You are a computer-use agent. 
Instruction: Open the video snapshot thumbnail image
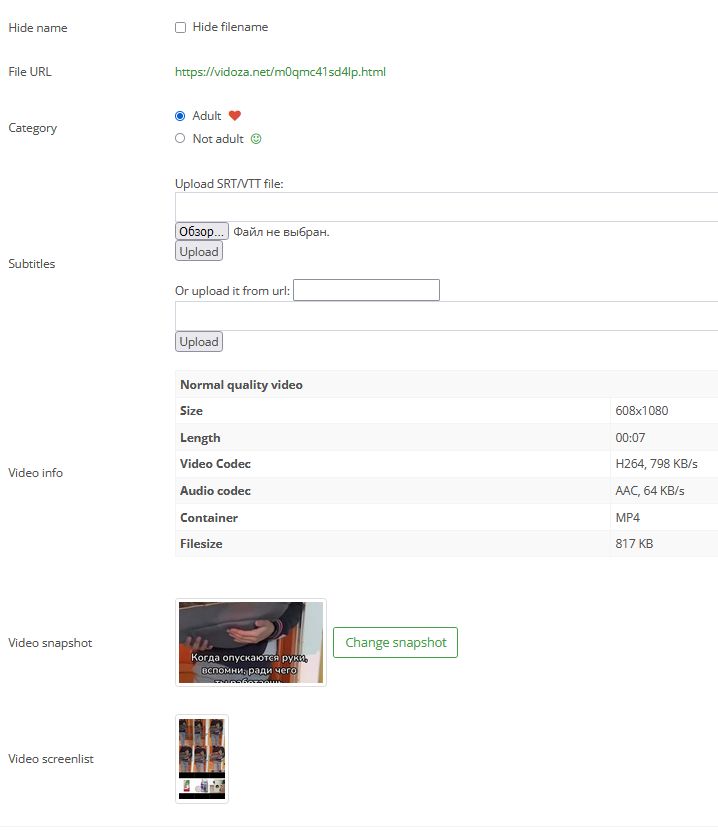click(250, 642)
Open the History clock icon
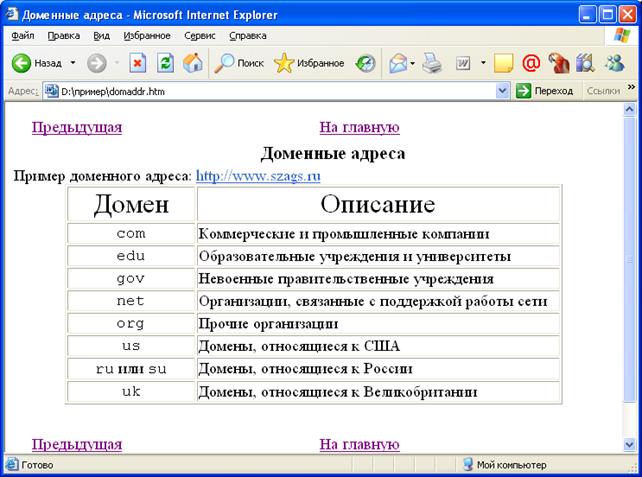 367,63

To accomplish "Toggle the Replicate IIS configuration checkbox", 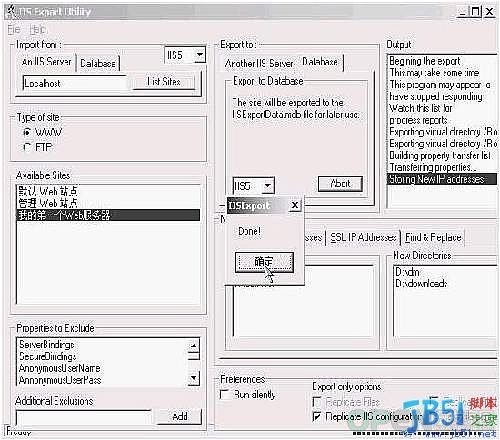I will pyautogui.click(x=317, y=416).
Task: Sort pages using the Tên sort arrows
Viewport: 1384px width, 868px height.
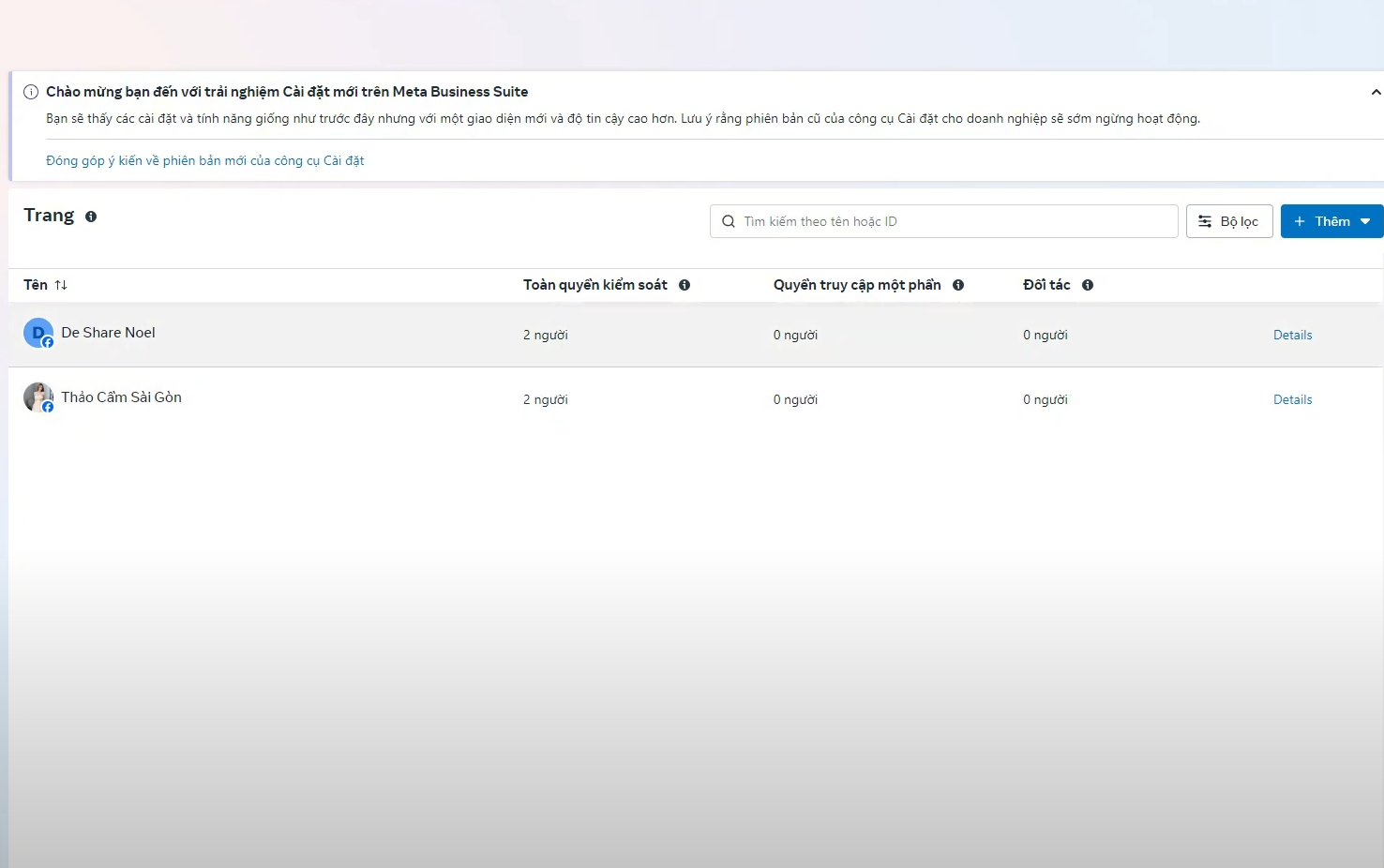Action: coord(61,285)
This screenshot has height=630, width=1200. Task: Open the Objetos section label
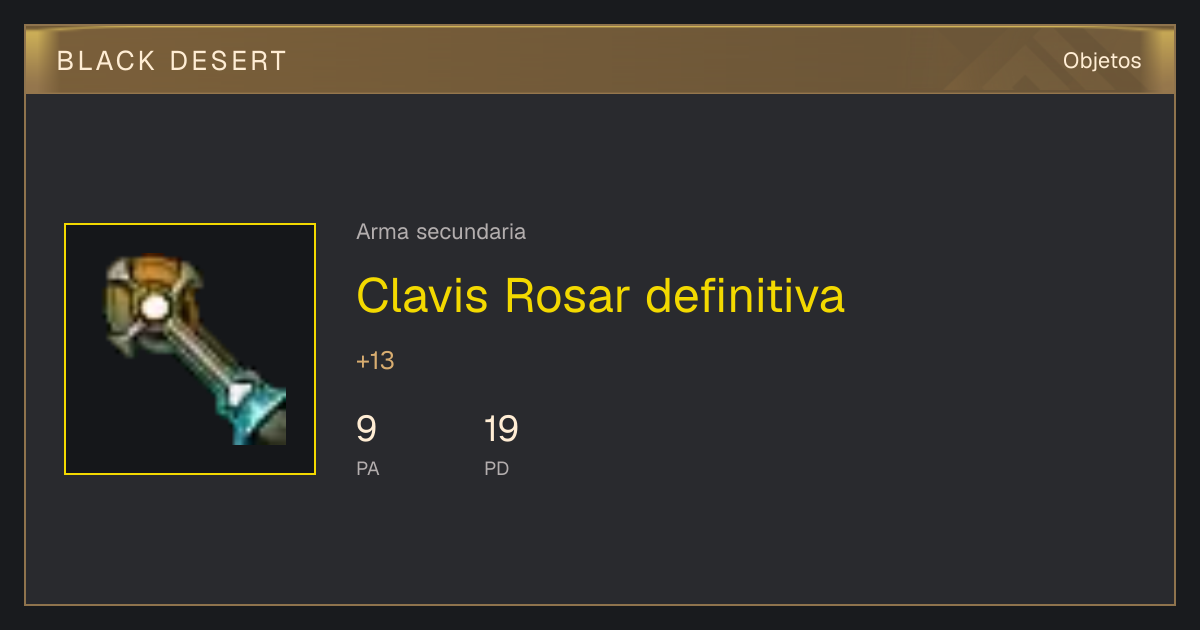[x=1102, y=61]
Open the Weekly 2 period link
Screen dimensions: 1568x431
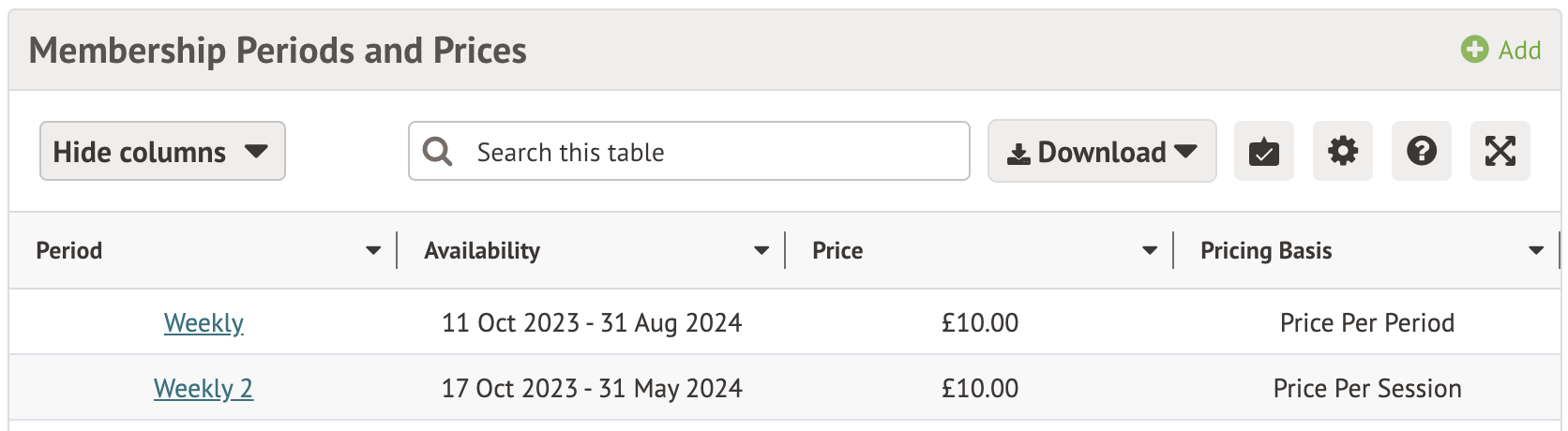[x=204, y=388]
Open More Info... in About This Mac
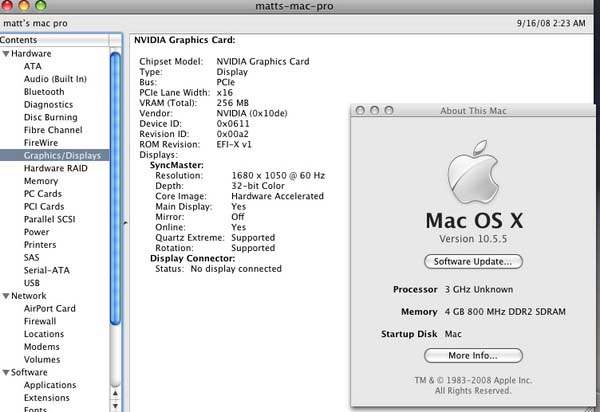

#####

* Work request: Repeat nothing but the lines from the one containing "Screen dimensions: 1568x431" through the last line of the listing, both included, exactly as written, and omit any picture.

* Task output:
Screen dimensions: 1568x431
[x=204, y=388]
Open More Info... in About This Mac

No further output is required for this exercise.